[Stored data entries]
▼▼▼
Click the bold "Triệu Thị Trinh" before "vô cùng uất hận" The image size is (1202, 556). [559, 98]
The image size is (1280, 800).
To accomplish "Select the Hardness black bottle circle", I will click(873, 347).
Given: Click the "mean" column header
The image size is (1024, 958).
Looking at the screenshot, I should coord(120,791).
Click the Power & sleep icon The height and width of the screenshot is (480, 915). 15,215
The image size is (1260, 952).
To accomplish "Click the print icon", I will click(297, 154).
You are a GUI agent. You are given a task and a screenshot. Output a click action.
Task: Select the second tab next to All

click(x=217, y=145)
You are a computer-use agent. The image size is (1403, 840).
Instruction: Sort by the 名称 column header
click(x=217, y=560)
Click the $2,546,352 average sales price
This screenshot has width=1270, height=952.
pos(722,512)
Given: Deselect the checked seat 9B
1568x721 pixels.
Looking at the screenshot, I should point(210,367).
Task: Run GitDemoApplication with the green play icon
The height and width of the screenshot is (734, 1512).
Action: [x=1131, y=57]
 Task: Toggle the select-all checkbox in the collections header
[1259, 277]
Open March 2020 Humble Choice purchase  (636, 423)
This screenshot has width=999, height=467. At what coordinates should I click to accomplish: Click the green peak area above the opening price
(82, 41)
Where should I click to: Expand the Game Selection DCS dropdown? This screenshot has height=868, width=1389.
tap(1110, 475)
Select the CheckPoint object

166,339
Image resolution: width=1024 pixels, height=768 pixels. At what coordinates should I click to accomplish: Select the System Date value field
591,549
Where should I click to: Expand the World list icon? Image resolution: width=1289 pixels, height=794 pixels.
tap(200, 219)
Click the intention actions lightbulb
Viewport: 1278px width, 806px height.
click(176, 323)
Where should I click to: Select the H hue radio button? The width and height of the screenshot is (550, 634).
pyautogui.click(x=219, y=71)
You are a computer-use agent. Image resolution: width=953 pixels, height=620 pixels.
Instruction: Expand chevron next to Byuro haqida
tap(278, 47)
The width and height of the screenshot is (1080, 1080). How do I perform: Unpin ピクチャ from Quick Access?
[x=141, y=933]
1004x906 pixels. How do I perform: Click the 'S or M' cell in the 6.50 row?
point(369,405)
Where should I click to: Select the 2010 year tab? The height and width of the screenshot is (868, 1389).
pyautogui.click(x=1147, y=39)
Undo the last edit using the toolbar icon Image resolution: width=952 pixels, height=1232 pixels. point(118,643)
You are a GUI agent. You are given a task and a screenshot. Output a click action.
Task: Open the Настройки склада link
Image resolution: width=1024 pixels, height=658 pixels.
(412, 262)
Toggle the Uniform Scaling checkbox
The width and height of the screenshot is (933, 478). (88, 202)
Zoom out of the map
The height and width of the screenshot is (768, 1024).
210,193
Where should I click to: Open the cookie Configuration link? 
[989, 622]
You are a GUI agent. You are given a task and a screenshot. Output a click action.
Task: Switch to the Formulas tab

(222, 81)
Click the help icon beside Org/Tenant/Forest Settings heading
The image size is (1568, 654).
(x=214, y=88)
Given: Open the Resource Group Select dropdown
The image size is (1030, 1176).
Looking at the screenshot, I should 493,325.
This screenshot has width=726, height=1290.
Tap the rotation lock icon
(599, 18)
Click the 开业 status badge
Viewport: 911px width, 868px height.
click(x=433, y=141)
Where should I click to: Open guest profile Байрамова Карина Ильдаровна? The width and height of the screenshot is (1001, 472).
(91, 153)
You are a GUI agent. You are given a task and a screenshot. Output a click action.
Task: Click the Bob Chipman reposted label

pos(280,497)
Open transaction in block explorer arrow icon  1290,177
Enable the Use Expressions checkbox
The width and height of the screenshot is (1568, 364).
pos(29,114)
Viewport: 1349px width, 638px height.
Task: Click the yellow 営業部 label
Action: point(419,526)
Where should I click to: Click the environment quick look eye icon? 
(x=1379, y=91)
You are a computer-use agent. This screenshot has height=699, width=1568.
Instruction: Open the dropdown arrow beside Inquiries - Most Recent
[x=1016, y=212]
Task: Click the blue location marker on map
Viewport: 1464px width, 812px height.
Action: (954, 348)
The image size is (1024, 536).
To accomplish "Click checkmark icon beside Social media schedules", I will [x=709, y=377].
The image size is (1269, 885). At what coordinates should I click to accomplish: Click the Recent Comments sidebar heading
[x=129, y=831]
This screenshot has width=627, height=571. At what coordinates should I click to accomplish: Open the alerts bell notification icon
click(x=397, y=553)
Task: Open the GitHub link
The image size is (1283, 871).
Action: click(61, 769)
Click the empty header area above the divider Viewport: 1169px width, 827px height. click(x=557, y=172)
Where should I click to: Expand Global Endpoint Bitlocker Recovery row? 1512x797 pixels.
▲▲▲
◆ The task ◆
Every record here must be output exactly, word for word.

◆ Response to this exercise ◆
Click the bold "Triệu Thị Trinh" before "vô cùng uất hận" The image size is (1202, 556). [559, 98]
The image size is (1280, 800).
To accomplish "Select the Hardness black bottle circle", I will click(873, 347).
Given: Click the "mean" column header
The image size is (1024, 958).
Looking at the screenshot, I should coord(120,791).
Click the Power & sleep icon The height and width of the screenshot is (480, 915). 15,215
The image size is (1260, 952).
To accomplish "Click the print icon", I will click(297, 154).
You are a GUI agent. You are given a task and a screenshot. Output a click action.
Task: Select the second tab next to All

click(x=217, y=145)
You are a computer-use agent. The image size is (1403, 840).
Instruction: Sort by the 名称 column header
click(x=217, y=560)
Click the $2,546,352 average sales price
This screenshot has width=1270, height=952.
pos(722,512)
Given: Deselect the checked seat 9B
1568x721 pixels.
Looking at the screenshot, I should point(210,367).
Task: Run GitDemoApplication with the green play icon
The height and width of the screenshot is (734, 1512).
Action: [x=1131, y=57]
 Task: Toggle the select-all checkbox in the collections header
[1259, 277]
Open March 2020 Humble Choice purchase  (636, 423)
This screenshot has width=999, height=467. At what coordinates should I click to accomplish: Click the green peak area above the opening price
(82, 41)
Where should I click to: Expand the Game Selection DCS dropdown? This screenshot has height=868, width=1389.
tap(1110, 475)
Select the CheckPoint object

166,339
Image resolution: width=1024 pixels, height=768 pixels. At what coordinates should I click to accomplish: Select the System Date value field
591,549
Where should I click to: Expand the World list icon? Image resolution: width=1289 pixels, height=794 pixels.
tap(200, 219)
Click the intention actions lightbulb
Viewport: 1278px width, 806px height.
click(176, 323)
Where should I click to: Select the H hue radio button? The width and height of the screenshot is (550, 634).
pyautogui.click(x=219, y=71)
You are a computer-use agent. Image resolution: width=953 pixels, height=620 pixels.
Instruction: Expand chevron next to Byuro haqida
tap(278, 47)
The width and height of the screenshot is (1080, 1080). How do I perform: Unpin ピクチャ from Quick Access?
[x=141, y=933]
1004x906 pixels. How do I perform: Click the 'S or M' cell in the 6.50 row?
point(369,405)
Where should I click to: Select the 2010 year tab? The height and width of the screenshot is (868, 1389).
pyautogui.click(x=1147, y=39)
Undo the last edit using the toolbar icon Image resolution: width=952 pixels, height=1232 pixels. point(118,643)
You are a GUI agent. You are given a task and a screenshot. Output a click action.
Task: Open the Настройки склада link
Image resolution: width=1024 pixels, height=658 pixels.
(412, 262)
Toggle the Uniform Scaling checkbox
The width and height of the screenshot is (933, 478). (88, 202)
Zoom out of the map
The height and width of the screenshot is (768, 1024).
210,193
Where should I click to: Open the cookie Configuration link? 
[989, 622]
You are a GUI agent. You are given a task and a screenshot. Output a click action.
Task: Switch to the Formulas tab

(222, 81)
Click the help icon beside Org/Tenant/Forest Settings heading
The image size is (1568, 654).
(x=214, y=88)
Given: Open the Resource Group Select dropdown
The image size is (1030, 1176).
Looking at the screenshot, I should 493,325.
This screenshot has width=726, height=1290.
Tap the rotation lock icon
(599, 18)
Click the 开业 status badge
Viewport: 911px width, 868px height.
click(x=433, y=141)
Where should I click to: Open guest profile Байрамова Карина Ильдаровна? The width and height of the screenshot is (1001, 472).
(91, 153)
You are a GUI agent. You are given a task and a screenshot. Output a click action.
Task: Click the Bob Chipman reposted label

pos(280,497)
Open transaction in block explorer arrow icon  1290,177
Enable the Use Expressions checkbox
The width and height of the screenshot is (1568, 364).
pos(29,114)
Viewport: 1349px width, 638px height.
Task: Click the yellow 営業部 label
Action: point(419,526)
Where should I click to: Click the environment quick look eye icon? 
(x=1379, y=91)
You are a computer-use agent. This screenshot has height=699, width=1568.
Instruction: Open the dropdown arrow beside Inquiries - Most Recent
[x=1016, y=212]
Task: Click the blue location marker on map
Viewport: 1464px width, 812px height.
Action: (954, 348)
The image size is (1024, 536).
To accomplish "Click checkmark icon beside Social media schedules", I will [x=709, y=377].
The image size is (1269, 885). At what coordinates should I click to accomplish: Click the Recent Comments sidebar heading
[x=129, y=831]
This screenshot has width=627, height=571. At what coordinates should I click to accomplish: Open the alerts bell notification icon
click(x=397, y=553)
Task: Open the GitHub link
The image size is (1283, 871).
Action: click(61, 769)
Click the empty header area above the divider Viewport: 1169px width, 827px height. click(x=557, y=172)
Where should I click to: Expand Global Endpoint Bitlocker Recovery row? 1512x797 pixels.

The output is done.